*** MATERIALS PROVIDED
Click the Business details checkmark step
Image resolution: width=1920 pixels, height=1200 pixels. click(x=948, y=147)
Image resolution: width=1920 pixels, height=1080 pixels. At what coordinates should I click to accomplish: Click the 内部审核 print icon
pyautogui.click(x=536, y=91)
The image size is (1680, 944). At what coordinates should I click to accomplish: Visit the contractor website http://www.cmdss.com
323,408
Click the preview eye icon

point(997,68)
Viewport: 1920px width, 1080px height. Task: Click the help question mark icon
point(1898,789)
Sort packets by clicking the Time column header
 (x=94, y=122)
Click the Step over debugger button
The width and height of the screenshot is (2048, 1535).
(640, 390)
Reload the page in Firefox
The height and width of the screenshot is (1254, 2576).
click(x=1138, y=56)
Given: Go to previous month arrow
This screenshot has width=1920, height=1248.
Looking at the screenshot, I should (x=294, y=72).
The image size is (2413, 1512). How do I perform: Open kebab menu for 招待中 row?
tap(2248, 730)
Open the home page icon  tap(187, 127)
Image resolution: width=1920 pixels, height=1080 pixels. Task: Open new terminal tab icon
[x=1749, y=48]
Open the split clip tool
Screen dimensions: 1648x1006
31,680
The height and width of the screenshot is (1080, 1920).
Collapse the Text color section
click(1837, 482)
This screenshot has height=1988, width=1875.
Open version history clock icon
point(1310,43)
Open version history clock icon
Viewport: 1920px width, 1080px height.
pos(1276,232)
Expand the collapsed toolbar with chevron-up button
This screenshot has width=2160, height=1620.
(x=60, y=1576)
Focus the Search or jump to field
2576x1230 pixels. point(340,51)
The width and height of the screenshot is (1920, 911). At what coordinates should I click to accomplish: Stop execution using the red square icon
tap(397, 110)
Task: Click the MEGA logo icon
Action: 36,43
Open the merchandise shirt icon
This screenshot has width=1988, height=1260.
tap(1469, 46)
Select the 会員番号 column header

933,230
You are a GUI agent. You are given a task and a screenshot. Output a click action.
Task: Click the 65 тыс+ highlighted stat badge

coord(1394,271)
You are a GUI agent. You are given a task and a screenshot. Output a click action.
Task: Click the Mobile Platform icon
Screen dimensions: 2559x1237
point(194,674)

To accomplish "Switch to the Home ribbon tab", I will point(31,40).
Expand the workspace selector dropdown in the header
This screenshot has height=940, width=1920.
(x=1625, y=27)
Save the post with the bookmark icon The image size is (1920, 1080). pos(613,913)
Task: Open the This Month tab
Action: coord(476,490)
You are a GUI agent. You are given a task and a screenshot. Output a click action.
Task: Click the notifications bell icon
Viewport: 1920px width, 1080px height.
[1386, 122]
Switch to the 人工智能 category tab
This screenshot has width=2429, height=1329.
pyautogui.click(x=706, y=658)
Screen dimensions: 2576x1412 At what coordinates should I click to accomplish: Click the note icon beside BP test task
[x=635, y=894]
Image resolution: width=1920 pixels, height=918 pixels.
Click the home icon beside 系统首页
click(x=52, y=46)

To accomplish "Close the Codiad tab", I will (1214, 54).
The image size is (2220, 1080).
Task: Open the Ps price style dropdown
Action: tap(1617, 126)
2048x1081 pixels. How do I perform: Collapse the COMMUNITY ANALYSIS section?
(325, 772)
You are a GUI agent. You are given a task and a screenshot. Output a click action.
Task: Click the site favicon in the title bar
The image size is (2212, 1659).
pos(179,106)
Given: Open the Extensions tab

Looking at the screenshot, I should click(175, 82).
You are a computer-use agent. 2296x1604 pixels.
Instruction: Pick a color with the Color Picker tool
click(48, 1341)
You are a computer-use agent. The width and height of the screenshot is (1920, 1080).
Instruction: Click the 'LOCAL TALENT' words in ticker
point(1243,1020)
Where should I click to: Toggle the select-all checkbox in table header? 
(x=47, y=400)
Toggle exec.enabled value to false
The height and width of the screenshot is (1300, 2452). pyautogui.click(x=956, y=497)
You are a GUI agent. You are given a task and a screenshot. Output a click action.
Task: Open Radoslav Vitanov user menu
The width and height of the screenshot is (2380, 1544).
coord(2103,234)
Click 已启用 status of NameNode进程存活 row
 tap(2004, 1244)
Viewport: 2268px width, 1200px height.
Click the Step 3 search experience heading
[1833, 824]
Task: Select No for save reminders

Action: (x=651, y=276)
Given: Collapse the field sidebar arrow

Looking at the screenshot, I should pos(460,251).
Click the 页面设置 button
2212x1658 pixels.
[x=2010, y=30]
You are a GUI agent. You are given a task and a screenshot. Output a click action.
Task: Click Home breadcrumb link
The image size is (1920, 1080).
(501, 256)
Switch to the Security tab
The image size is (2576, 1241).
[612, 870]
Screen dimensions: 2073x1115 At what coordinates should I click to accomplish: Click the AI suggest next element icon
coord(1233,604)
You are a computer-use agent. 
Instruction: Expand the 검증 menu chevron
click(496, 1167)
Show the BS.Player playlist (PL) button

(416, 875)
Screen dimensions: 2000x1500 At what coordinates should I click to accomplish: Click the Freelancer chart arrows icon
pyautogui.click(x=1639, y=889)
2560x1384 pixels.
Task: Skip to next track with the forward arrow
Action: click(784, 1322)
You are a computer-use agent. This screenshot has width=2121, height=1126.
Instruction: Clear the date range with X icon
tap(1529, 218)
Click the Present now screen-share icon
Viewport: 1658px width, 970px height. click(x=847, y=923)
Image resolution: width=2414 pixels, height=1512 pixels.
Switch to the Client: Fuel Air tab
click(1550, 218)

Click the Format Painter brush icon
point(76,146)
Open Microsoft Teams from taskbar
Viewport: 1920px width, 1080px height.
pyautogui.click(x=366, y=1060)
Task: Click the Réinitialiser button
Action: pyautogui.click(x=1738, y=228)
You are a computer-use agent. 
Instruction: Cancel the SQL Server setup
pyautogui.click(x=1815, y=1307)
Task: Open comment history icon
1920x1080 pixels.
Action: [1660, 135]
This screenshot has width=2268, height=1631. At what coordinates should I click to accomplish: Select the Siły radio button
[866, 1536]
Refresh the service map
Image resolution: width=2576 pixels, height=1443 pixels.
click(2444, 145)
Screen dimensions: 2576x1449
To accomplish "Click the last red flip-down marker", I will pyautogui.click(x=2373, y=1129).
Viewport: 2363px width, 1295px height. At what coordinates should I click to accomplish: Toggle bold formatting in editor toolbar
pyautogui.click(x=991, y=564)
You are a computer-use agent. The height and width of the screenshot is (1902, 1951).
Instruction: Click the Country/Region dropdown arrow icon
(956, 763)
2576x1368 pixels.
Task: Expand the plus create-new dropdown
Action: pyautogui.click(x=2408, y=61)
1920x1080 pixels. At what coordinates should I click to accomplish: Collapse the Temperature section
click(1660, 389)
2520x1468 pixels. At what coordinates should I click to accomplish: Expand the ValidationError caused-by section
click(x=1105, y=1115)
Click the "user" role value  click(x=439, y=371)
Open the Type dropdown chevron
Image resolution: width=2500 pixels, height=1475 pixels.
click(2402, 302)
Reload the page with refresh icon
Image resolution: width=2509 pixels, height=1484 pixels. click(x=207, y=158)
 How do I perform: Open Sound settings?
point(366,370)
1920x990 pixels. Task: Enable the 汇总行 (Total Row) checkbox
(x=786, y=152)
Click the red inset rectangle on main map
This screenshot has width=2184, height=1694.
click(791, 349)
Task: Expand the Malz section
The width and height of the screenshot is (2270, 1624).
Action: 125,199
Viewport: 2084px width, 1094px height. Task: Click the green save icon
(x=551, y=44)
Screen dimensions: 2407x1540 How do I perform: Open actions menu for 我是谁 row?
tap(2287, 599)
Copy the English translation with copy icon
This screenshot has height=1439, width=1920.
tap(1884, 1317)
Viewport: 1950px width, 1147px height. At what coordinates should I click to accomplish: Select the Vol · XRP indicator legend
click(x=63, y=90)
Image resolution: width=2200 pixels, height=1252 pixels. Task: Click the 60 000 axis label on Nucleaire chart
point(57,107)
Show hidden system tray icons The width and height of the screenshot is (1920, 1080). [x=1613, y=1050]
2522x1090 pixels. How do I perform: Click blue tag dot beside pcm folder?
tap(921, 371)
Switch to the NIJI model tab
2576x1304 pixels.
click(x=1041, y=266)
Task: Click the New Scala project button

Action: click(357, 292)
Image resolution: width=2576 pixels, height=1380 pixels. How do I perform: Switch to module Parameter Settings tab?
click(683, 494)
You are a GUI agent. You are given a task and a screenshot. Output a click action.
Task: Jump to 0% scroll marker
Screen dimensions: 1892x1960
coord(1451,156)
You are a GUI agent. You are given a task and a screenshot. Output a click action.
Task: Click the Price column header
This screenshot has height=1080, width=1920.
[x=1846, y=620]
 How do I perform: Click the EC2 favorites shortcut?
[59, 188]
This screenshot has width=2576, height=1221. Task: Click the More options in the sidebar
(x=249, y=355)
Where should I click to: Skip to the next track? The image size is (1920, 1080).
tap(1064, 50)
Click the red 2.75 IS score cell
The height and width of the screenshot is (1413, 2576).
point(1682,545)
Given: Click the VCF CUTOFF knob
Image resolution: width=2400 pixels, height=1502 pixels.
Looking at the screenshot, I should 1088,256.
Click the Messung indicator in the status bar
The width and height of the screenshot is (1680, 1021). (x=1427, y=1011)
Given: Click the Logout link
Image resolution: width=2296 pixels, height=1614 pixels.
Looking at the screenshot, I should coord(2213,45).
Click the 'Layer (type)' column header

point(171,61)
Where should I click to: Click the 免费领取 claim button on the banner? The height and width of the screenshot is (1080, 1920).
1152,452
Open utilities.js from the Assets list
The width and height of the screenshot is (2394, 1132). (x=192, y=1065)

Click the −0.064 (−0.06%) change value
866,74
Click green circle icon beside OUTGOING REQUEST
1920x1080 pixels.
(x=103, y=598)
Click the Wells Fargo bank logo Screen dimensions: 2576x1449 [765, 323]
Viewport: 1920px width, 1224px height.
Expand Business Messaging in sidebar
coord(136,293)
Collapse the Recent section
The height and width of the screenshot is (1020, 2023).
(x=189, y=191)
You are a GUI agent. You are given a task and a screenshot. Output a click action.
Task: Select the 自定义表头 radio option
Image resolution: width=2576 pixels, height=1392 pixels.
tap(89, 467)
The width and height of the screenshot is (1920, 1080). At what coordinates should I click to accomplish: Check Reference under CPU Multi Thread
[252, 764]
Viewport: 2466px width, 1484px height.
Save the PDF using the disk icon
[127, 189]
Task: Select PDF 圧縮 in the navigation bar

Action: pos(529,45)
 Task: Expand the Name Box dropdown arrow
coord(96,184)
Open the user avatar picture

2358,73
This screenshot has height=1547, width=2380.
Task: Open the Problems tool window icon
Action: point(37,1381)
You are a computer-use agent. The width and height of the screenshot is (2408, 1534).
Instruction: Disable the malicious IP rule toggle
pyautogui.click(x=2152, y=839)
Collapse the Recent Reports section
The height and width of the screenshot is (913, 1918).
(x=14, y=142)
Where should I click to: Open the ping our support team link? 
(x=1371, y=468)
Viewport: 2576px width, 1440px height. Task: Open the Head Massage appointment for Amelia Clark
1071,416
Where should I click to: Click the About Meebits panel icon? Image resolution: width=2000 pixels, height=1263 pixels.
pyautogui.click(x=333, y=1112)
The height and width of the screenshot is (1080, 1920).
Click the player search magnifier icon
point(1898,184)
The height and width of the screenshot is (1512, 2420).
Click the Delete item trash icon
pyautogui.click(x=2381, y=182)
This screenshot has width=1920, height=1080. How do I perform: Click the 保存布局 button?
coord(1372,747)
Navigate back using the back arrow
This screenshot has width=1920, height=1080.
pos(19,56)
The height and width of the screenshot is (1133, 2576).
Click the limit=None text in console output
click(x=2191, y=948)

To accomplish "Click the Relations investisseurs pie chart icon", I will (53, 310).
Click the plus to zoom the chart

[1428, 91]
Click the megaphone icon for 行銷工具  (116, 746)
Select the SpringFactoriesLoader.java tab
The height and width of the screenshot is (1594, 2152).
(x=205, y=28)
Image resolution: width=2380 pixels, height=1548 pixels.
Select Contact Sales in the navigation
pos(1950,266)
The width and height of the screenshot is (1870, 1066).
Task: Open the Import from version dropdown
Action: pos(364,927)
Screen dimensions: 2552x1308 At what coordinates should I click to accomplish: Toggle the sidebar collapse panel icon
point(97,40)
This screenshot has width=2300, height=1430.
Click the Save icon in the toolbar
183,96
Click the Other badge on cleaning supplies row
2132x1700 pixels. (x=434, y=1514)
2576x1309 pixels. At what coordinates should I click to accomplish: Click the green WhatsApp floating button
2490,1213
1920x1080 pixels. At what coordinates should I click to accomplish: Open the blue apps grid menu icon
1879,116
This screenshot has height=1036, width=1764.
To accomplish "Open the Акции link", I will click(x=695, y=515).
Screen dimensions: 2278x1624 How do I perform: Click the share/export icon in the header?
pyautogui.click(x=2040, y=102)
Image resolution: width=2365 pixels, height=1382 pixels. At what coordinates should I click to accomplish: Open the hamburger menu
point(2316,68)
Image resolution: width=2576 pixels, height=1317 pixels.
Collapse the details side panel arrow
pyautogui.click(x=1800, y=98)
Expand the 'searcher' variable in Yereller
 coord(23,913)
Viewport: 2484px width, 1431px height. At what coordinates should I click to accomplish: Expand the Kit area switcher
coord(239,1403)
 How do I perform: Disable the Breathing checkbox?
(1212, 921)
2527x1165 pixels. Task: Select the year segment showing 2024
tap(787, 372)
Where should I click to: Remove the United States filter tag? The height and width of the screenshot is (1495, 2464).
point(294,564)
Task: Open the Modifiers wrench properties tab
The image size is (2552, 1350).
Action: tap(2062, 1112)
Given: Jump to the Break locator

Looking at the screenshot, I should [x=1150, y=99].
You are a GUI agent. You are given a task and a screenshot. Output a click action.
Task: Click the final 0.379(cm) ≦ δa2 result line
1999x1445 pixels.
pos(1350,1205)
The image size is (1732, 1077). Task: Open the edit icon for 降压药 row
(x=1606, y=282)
******
◆ WHAT YOU NEED TO DO: In the records above, some lines may contain the word "computer"; copy every one of them.

◆ RESULT OF THE EXERCISE:
You are a computer-use agent. 2296x1604 pixels.
You are a computer-use agent. The width and height of the screenshot is (1920, 1080).
You are a computer-use agent. 
You are a computer-use agent. This screenshot has width=2121, height=1126.
You are a computer-use agent. 
You are a computer-use agent. The height and width of the screenshot is (1902, 1951).
You are a computer-use agent. The width and height of the screenshot is (2408, 1534).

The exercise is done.